- Opening Delimiter -
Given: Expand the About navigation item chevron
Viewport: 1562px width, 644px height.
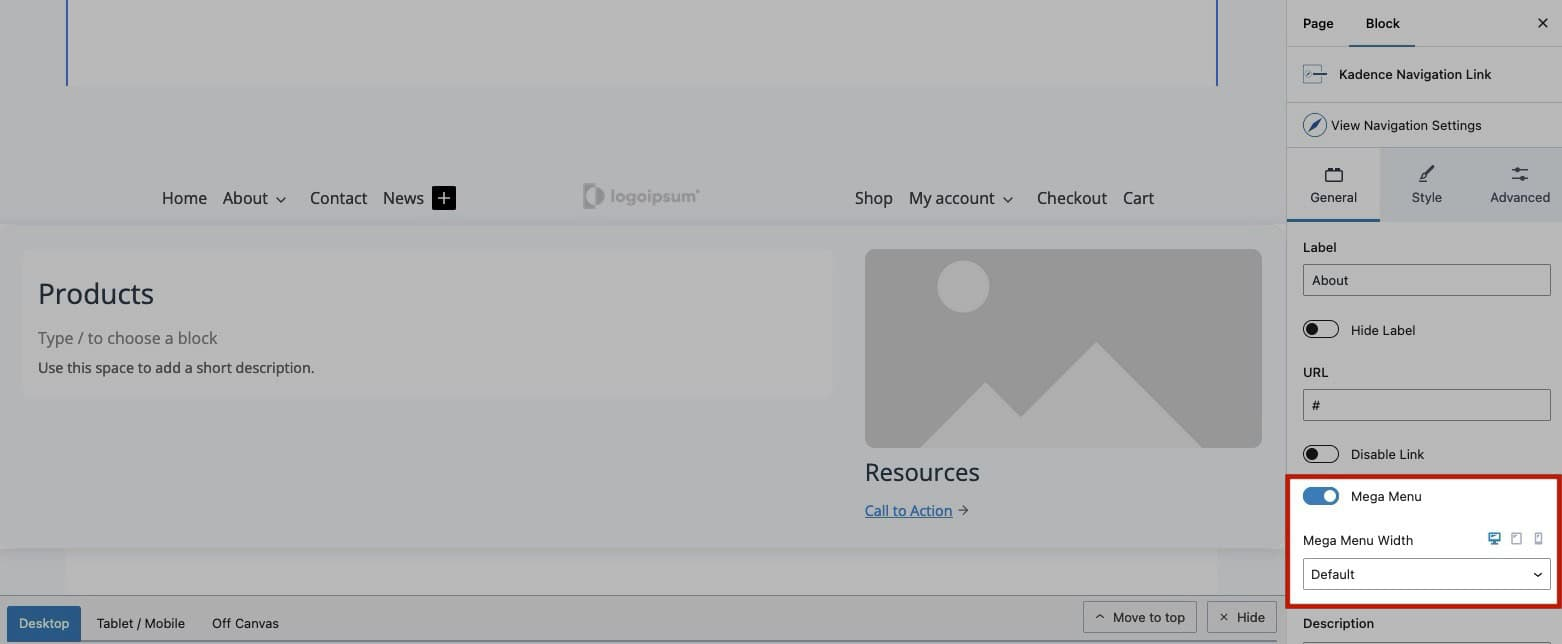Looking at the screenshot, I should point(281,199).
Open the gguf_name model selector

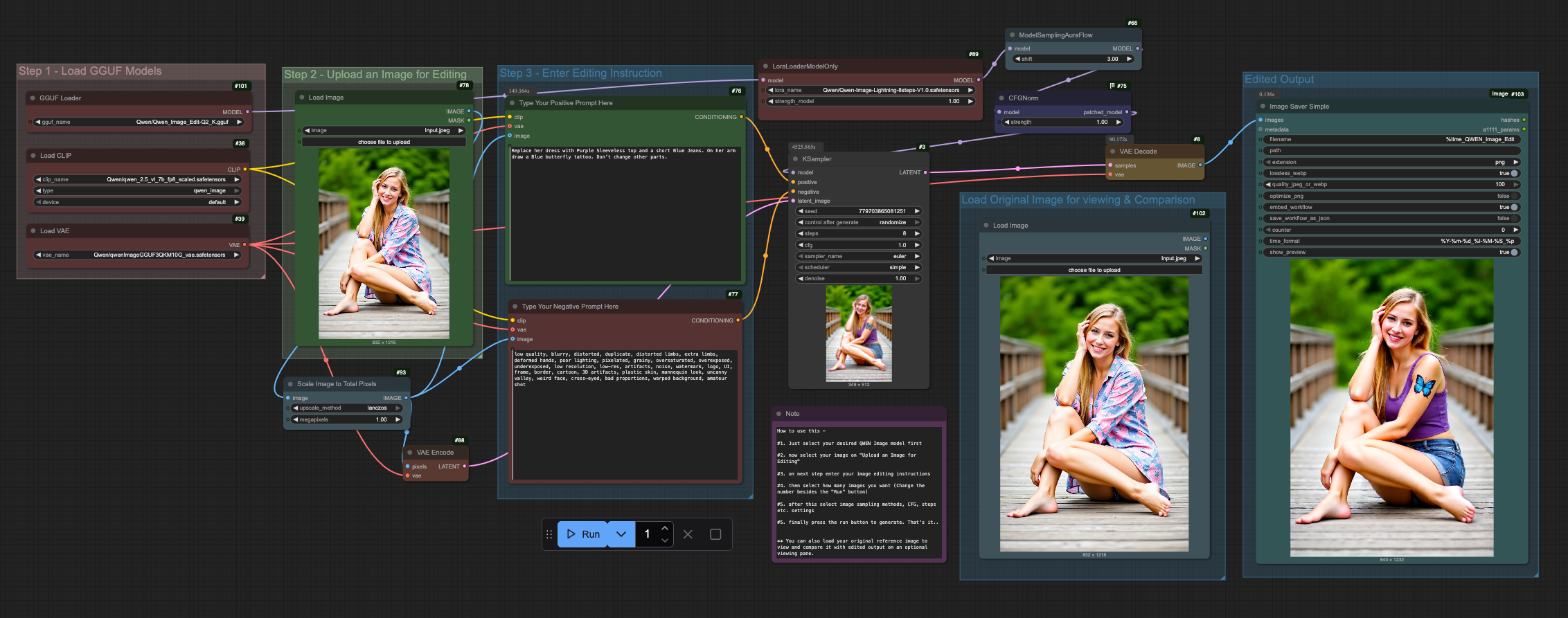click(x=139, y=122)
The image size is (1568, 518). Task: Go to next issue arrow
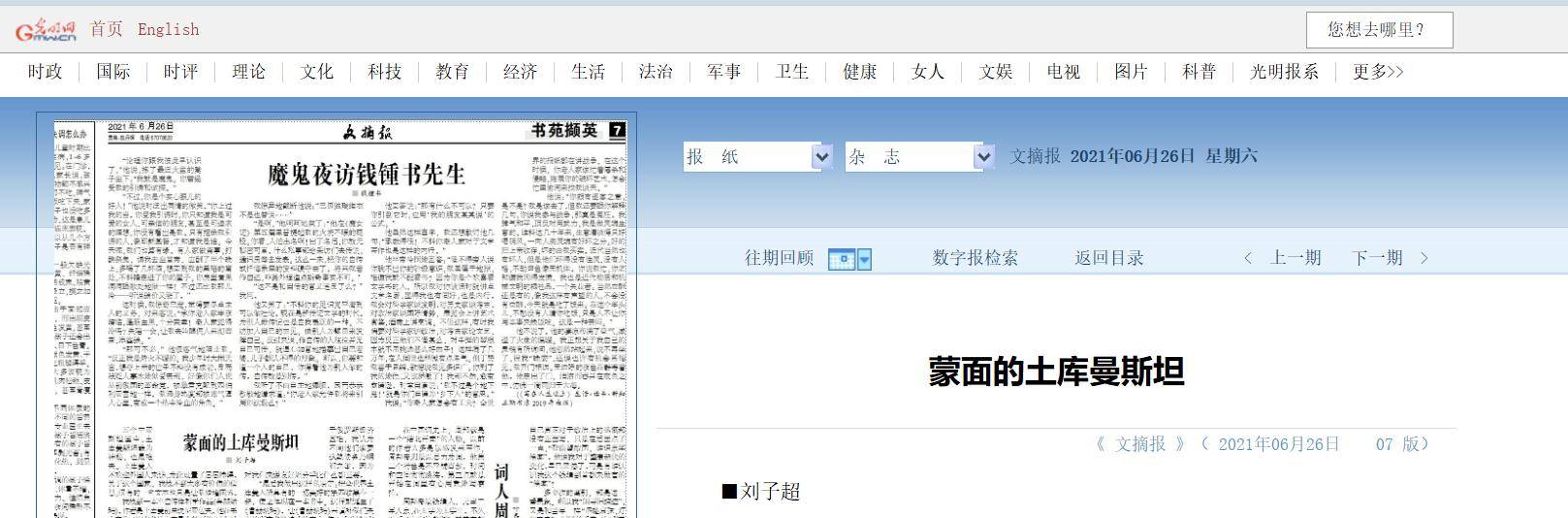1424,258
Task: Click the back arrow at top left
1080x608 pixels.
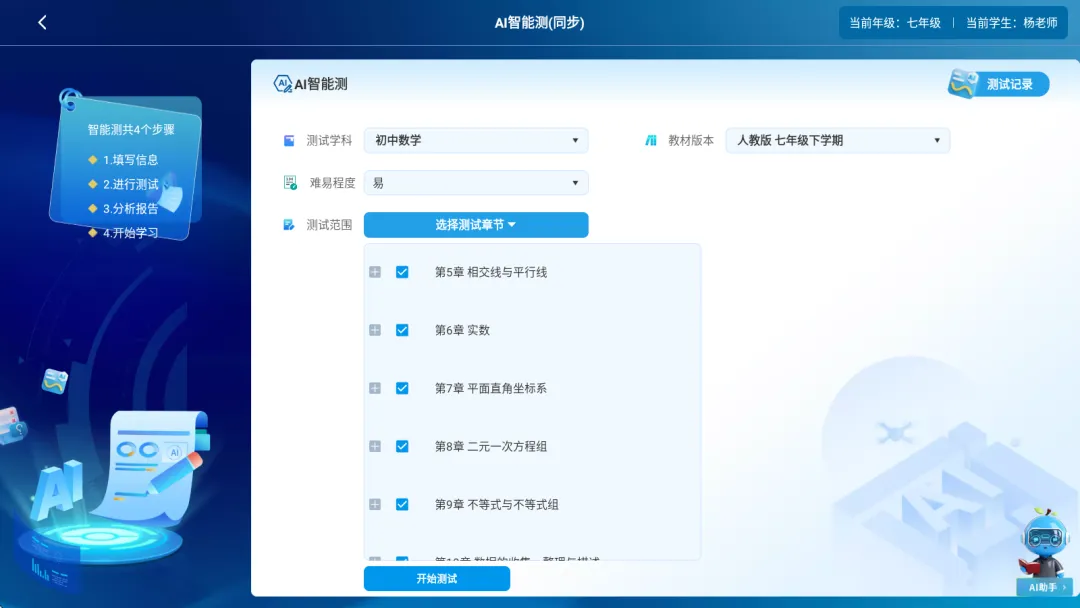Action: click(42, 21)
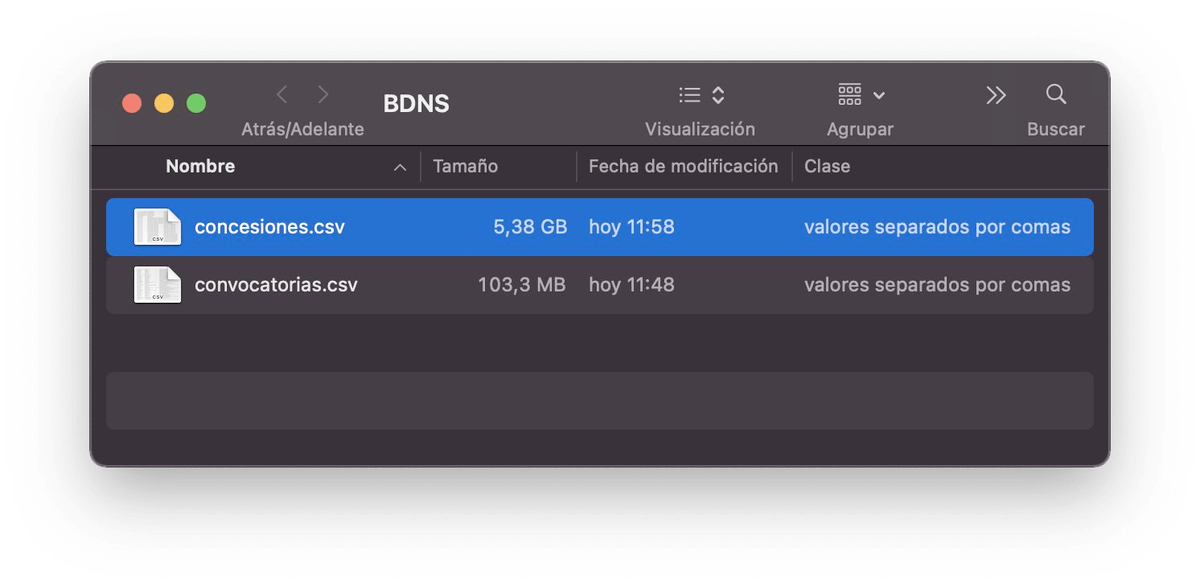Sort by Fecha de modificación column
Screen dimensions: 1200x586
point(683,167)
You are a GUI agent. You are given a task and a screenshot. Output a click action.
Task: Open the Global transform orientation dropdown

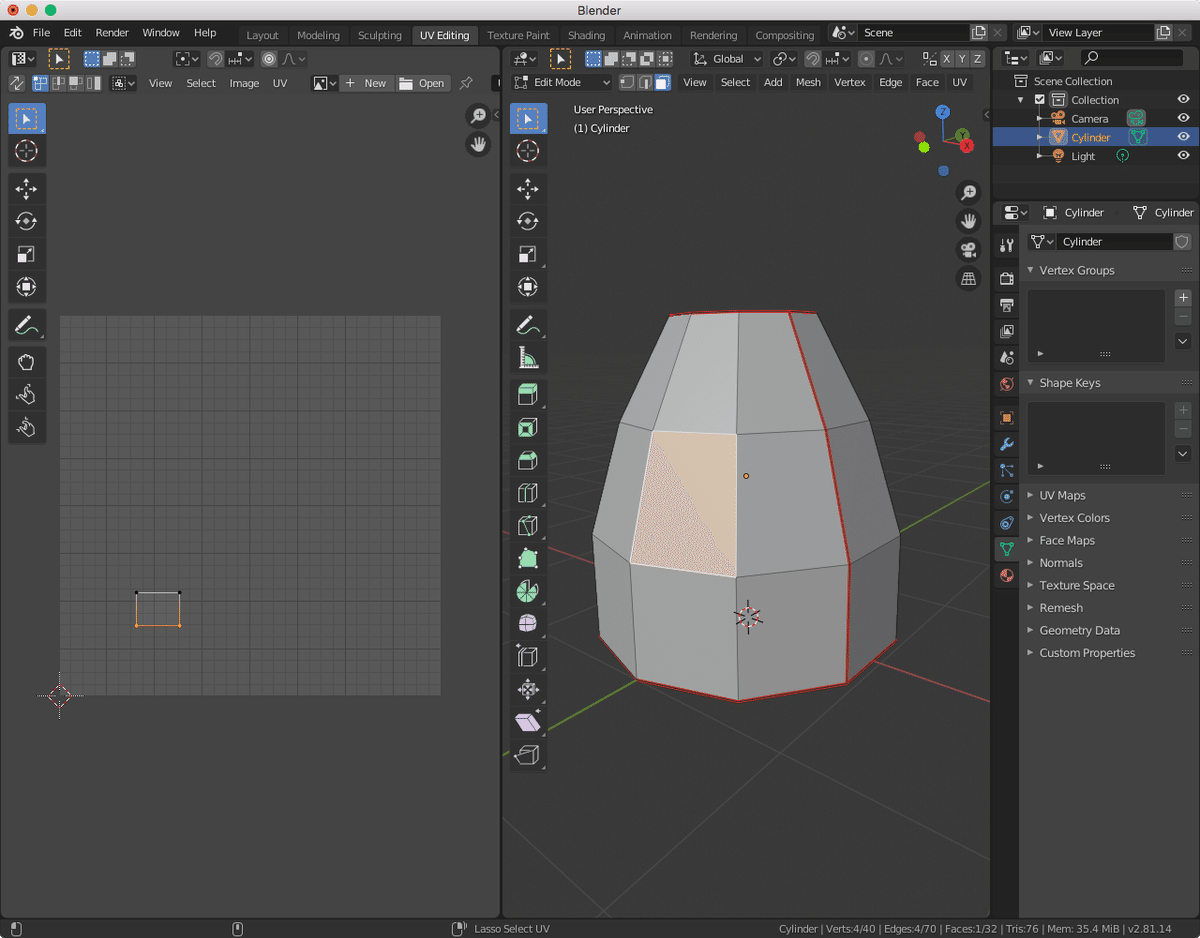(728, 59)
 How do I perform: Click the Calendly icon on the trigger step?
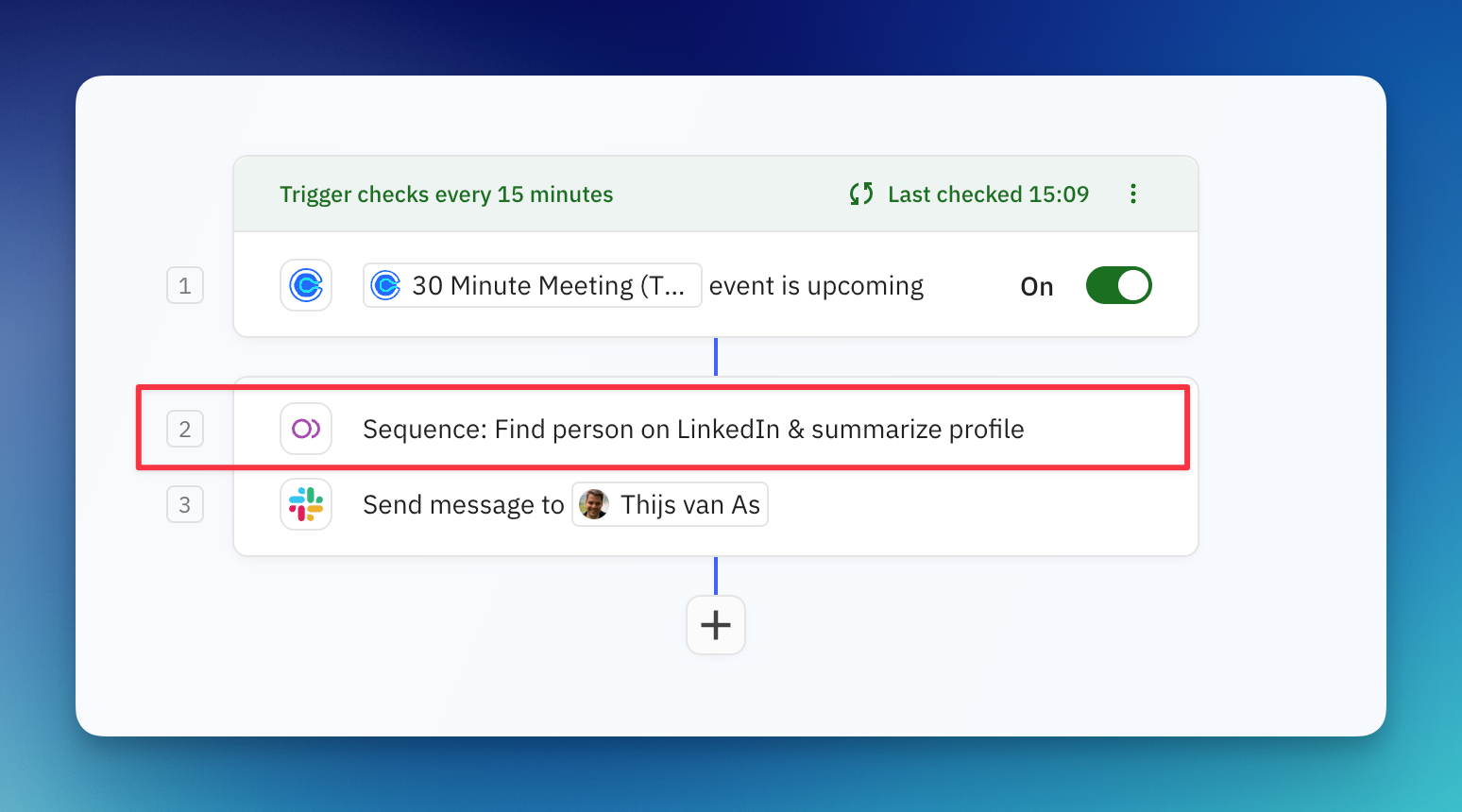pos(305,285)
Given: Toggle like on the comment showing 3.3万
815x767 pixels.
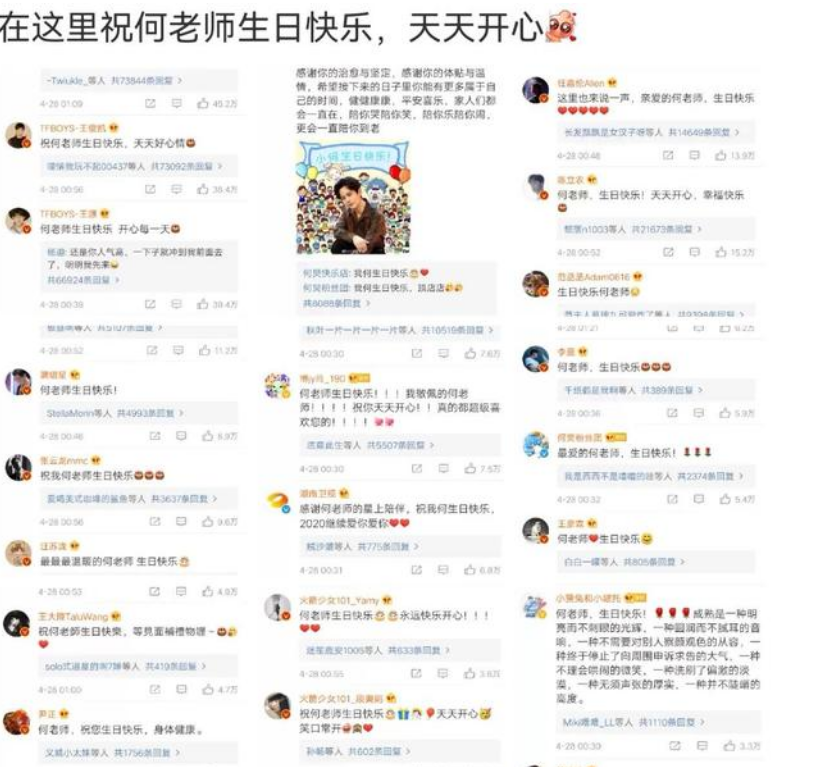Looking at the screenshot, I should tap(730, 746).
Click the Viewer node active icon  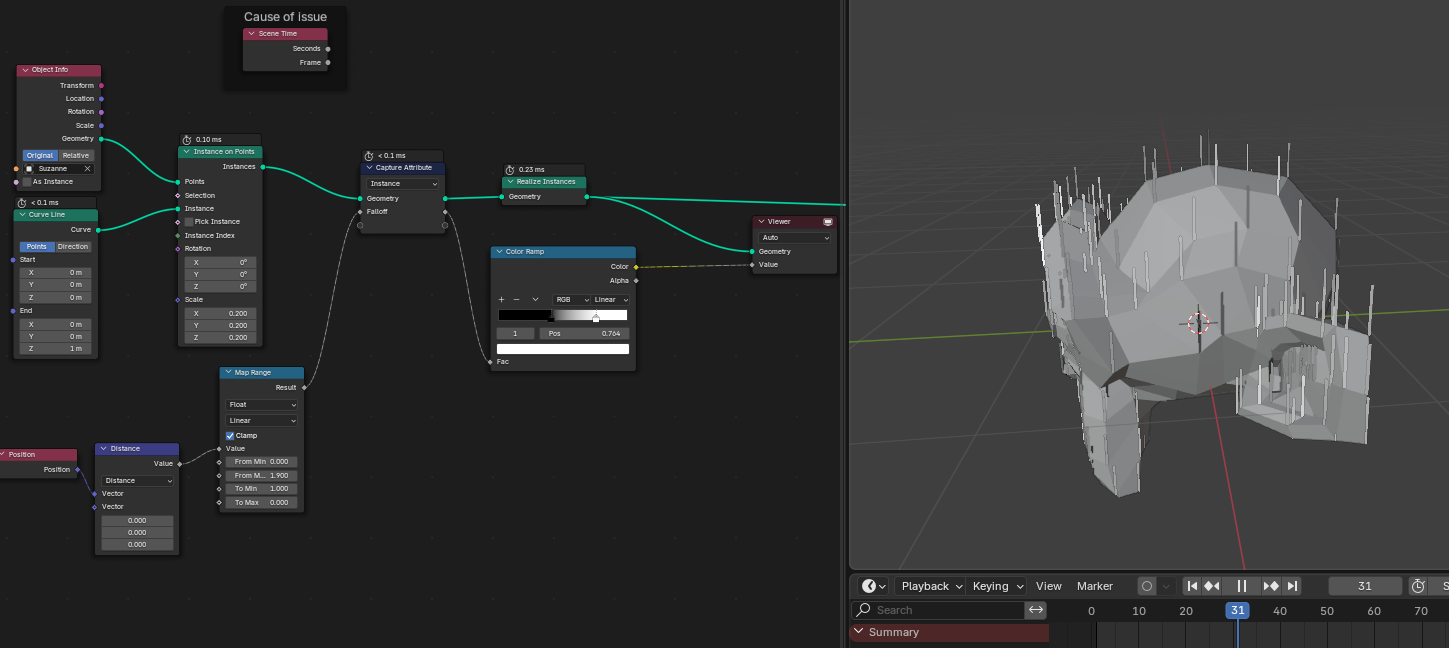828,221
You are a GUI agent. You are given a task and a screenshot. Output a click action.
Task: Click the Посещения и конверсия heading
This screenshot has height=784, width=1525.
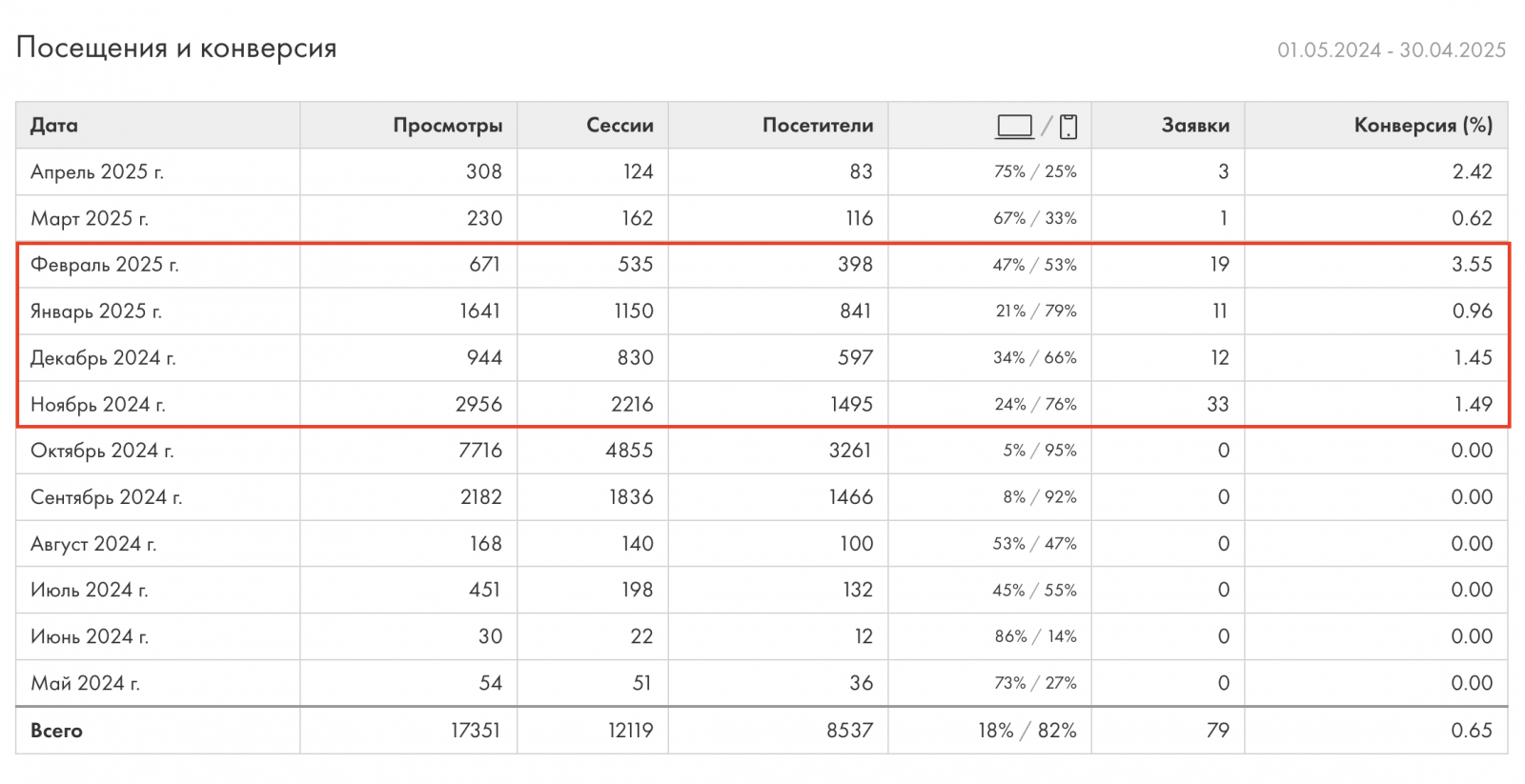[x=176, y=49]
- Closing Delimiter -
### EXERCISE OBJECTIVE:
Please leave out the pictures as you reproduce the lines exactly, from the first line of the entries through the line containing "Task: Click the back arrow at top left".

### EXERCISE ANSWER:
Given: Expand the About navigation item chevron
Viewport: 1562px width, 644px height.
Looking at the screenshot, I should point(281,199).
Open the gguf_name model selector

click(x=139, y=122)
The image size is (1568, 518). Task: Go to next issue arrow
1424,258
Task: Click the back arrow at top left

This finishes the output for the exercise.